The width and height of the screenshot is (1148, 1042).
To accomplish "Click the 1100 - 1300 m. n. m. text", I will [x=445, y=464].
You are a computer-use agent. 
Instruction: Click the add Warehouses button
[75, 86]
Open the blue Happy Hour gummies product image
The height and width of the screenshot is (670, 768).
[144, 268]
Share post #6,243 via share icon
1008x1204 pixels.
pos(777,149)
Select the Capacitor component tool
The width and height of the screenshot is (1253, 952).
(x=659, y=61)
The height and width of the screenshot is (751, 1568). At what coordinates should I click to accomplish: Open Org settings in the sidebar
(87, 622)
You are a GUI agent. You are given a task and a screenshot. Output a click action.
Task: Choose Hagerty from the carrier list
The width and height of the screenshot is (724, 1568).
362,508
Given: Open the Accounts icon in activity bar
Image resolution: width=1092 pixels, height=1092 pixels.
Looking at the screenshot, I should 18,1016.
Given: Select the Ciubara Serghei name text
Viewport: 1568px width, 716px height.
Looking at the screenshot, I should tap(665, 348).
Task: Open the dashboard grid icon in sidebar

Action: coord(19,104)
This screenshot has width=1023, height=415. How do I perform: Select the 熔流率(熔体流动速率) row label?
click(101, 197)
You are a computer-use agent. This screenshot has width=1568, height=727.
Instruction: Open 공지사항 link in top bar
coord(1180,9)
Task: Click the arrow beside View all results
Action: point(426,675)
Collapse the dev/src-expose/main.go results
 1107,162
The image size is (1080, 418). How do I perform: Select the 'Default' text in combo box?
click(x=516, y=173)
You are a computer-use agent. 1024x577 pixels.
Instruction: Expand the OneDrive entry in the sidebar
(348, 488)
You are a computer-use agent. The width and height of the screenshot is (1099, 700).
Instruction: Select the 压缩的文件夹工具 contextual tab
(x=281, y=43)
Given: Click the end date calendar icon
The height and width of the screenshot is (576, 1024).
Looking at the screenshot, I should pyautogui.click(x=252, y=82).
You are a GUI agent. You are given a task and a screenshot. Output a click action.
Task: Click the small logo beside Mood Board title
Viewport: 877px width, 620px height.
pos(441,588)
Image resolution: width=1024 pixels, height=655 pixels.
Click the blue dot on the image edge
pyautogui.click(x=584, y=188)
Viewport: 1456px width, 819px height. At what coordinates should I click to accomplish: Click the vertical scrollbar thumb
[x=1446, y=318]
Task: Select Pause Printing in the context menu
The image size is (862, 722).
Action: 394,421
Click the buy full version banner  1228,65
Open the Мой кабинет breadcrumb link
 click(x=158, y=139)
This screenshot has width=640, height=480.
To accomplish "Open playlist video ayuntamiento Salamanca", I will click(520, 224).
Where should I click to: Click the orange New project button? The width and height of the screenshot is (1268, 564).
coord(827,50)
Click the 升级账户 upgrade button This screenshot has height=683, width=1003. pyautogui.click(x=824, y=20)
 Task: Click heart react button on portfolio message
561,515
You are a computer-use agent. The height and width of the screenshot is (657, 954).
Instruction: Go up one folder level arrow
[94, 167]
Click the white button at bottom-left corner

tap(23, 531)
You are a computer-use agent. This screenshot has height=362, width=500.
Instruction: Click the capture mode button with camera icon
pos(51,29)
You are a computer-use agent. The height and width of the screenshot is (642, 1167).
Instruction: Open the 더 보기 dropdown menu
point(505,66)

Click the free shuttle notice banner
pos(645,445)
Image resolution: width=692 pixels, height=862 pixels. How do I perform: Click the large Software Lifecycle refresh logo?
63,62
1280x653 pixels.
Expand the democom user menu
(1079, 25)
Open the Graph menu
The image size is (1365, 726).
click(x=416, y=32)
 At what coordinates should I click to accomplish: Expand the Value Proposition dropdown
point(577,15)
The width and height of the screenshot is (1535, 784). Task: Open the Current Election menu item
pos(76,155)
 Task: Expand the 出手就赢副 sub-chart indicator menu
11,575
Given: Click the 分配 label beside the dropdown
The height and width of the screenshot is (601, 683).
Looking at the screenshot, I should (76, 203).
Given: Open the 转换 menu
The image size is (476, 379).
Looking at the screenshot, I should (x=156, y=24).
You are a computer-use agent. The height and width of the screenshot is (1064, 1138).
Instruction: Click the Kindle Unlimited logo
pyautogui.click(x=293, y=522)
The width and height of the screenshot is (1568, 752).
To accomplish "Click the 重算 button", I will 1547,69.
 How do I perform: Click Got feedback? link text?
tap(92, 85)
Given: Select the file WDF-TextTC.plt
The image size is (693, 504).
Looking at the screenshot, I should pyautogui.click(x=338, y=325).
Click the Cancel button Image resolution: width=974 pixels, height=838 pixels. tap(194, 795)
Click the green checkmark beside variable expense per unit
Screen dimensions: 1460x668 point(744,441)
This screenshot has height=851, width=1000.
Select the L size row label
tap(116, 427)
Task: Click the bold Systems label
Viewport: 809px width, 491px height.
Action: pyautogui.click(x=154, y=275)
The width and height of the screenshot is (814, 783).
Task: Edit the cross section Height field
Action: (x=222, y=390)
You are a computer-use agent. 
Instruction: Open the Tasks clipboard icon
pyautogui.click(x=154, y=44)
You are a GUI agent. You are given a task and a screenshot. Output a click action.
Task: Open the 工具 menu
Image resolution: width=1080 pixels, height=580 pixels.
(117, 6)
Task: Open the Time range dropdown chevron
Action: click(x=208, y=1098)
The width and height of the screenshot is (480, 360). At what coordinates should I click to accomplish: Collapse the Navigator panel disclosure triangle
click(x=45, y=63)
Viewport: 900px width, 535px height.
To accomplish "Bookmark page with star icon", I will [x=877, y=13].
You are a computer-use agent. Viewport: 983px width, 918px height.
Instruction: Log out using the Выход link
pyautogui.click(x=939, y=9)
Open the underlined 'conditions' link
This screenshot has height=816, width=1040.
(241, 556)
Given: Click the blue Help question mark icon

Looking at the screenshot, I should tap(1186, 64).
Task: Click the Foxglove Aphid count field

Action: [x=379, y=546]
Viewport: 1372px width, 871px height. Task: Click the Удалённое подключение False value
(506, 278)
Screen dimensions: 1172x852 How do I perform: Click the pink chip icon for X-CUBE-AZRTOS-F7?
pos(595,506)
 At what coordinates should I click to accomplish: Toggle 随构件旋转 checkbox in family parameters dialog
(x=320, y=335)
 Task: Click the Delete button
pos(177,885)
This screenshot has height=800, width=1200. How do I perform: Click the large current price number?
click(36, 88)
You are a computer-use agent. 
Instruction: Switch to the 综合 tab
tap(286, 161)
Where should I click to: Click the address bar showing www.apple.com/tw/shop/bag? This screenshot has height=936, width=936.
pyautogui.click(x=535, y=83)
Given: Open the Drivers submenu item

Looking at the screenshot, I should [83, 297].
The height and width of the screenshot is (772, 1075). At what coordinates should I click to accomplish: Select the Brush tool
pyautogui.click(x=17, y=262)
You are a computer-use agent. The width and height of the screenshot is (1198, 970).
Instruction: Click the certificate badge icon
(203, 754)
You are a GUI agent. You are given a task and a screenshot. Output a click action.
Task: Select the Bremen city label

Exercise description: Retype every record exactly, omitting nothing.

Solution:
The width and height of the screenshot is (1148, 1042).
To accomplish "Click the 1100 - 1300 m. n. m. text", I will [x=445, y=464].
You are a computer-use agent. 
Instruction: Click the add Warehouses button
[75, 86]
Open the blue Happy Hour gummies product image
The height and width of the screenshot is (670, 768).
[144, 268]
Share post #6,243 via share icon
1008x1204 pixels.
pos(777,149)
Select the Capacitor component tool
The width and height of the screenshot is (1253, 952).
(x=659, y=61)
The height and width of the screenshot is (751, 1568). At what coordinates should I click to accomplish: Open Org settings in the sidebar
(87, 622)
You are a GUI agent. You are given a task and a screenshot. Output a click action.
Task: Choose Hagerty from the carrier list
The width and height of the screenshot is (724, 1568).
362,508
Given: Open the Accounts icon in activity bar
Image resolution: width=1092 pixels, height=1092 pixels.
Looking at the screenshot, I should 18,1016.
Given: Select the Ciubara Serghei name text
Viewport: 1568px width, 716px height.
Looking at the screenshot, I should tap(665, 348).
Task: Open the dashboard grid icon in sidebar

Action: coord(19,104)
This screenshot has width=1023, height=415. How do I perform: Select the 熔流率(熔体流动速率) row label?
click(101, 197)
You are a computer-use agent. This screenshot has width=1568, height=727.
Instruction: Open 공지사항 link in top bar
coord(1180,9)
Task: Click the arrow beside View all results
Action: point(426,675)
Collapse the dev/src-expose/main.go results
 1107,162
The image size is (1080, 418). How do I perform: Select the 'Default' text in combo box?
click(x=516, y=173)
You are a computer-use agent. 1024x577 pixels.
Instruction: Expand the OneDrive entry in the sidebar
(348, 488)
You are a computer-use agent. The width and height of the screenshot is (1099, 700).
Instruction: Select the 压缩的文件夹工具 contextual tab
(x=281, y=43)
Given: Click the end date calendar icon
The height and width of the screenshot is (576, 1024).
Looking at the screenshot, I should pyautogui.click(x=252, y=82).
You are a GUI agent. You are given a task and a screenshot. Output a click action.
Task: Click the small logo beside Mood Board title
Viewport: 877px width, 620px height.
pos(441,588)
Image resolution: width=1024 pixels, height=655 pixels.
Click the blue dot on the image edge
pyautogui.click(x=584, y=188)
Viewport: 1456px width, 819px height. At what coordinates should I click to accomplish: Click the vertical scrollbar thumb
[x=1446, y=318]
Task: Select Pause Printing in the context menu
The image size is (862, 722).
Action: 394,421
Click the buy full version banner  1228,65
Open the Мой кабинет breadcrumb link
 click(x=158, y=139)
This screenshot has width=640, height=480.
To accomplish "Open playlist video ayuntamiento Salamanca", I will click(520, 224).
Where should I click to: Click the orange New project button? The width and height of the screenshot is (1268, 564).
coord(827,50)
Click the 升级账户 upgrade button This screenshot has height=683, width=1003. pyautogui.click(x=824, y=20)
 Task: Click heart react button on portfolio message
561,515
You are a computer-use agent. The height and width of the screenshot is (657, 954).
Instruction: Go up one folder level arrow
[94, 167]
Click the white button at bottom-left corner

tap(23, 531)
You are a computer-use agent. This screenshot has height=362, width=500.
Instruction: Click the capture mode button with camera icon
pos(51,29)
You are a computer-use agent. The height and width of the screenshot is (642, 1167).
Instruction: Open the 더 보기 dropdown menu
point(505,66)

Click the free shuttle notice banner
pos(645,445)
Image resolution: width=692 pixels, height=862 pixels. How do I perform: Click the large Software Lifecycle refresh logo?
63,62
1280x653 pixels.
Expand the democom user menu
(1079, 25)
Open the Graph menu
The image size is (1365, 726).
click(x=416, y=32)
 At what coordinates should I click to accomplish: Expand the Value Proposition dropdown
point(577,15)
The width and height of the screenshot is (1535, 784). Task: Open the Current Election menu item
pos(76,155)
 Task: Expand the 出手就赢副 sub-chart indicator menu
11,575
Given: Click the 分配 label beside the dropdown
The height and width of the screenshot is (601, 683).
Looking at the screenshot, I should (76, 203).
Given: Open the 转换 menu
The image size is (476, 379).
Looking at the screenshot, I should (x=156, y=24).
You are a computer-use agent. The height and width of the screenshot is (1064, 1138).
Instruction: Click the Kindle Unlimited logo
pyautogui.click(x=293, y=522)
The width and height of the screenshot is (1568, 752).
To accomplish "Click the 重算 button", I will 1547,69.
 How do I perform: Click Got feedback? link text?
tap(92, 85)
Given: Select the file WDF-TextTC.plt
The image size is (693, 504).
Looking at the screenshot, I should pyautogui.click(x=338, y=325).
Click the Cancel button Image resolution: width=974 pixels, height=838 pixels. tap(194, 795)
Click the green checkmark beside variable expense per unit
Screen dimensions: 1460x668 point(744,441)
This screenshot has height=851, width=1000.
Select the L size row label
tap(116, 427)
Task: Click the bold Systems label
Viewport: 809px width, 491px height.
Action: pyautogui.click(x=154, y=275)
The width and height of the screenshot is (814, 783).
Task: Edit the cross section Height field
Action: (x=222, y=390)
You are a computer-use agent. 
Instruction: Open the Tasks clipboard icon
pyautogui.click(x=154, y=44)
You are a GUI agent. You are given a task and a screenshot. Output a click action.
Task: Open the 工具 menu
Image resolution: width=1080 pixels, height=580 pixels.
(117, 6)
Task: Open the Time range dropdown chevron
Action: click(x=208, y=1098)
The width and height of the screenshot is (480, 360). At what coordinates should I click to accomplish: Collapse the Navigator panel disclosure triangle
click(x=45, y=63)
Viewport: 900px width, 535px height.
To accomplish "Bookmark page with star icon", I will [x=877, y=13].
You are a computer-use agent. Viewport: 983px width, 918px height.
Instruction: Log out using the Выход link
pyautogui.click(x=939, y=9)
Open the underlined 'conditions' link
This screenshot has height=816, width=1040.
(241, 556)
Given: Click the blue Help question mark icon

Looking at the screenshot, I should tap(1186, 64).
Task: Click the Foxglove Aphid count field

Action: [x=379, y=546]
Viewport: 1372px width, 871px height. Task: Click the Удалённое подключение False value
(506, 278)
Screen dimensions: 1172x852 How do I perform: Click the pink chip icon for X-CUBE-AZRTOS-F7?
pos(595,506)
 At what coordinates should I click to accomplish: Toggle 随构件旋转 checkbox in family parameters dialog
(x=320, y=335)
 Task: Click the Delete button
pos(177,885)
This screenshot has height=800, width=1200. How do I perform: Click the large current price number?
click(36, 88)
You are a computer-use agent. 
Instruction: Switch to the 综合 tab
tap(286, 161)
Where should I click to: Click the address bar showing www.apple.com/tw/shop/bag? This screenshot has height=936, width=936.
pyautogui.click(x=535, y=83)
Given: Open the Drivers submenu item

Looking at the screenshot, I should [83, 297].
The height and width of the screenshot is (772, 1075). At what coordinates should I click to accomplish: Select the Brush tool
pyautogui.click(x=17, y=262)
You are a computer-use agent. The width and height of the screenshot is (1198, 970).
Instruction: Click the certificate badge icon
(203, 754)
You are a GUI agent. You are given a task and a screenshot. Output a click action.
Task: Select the Bremen city label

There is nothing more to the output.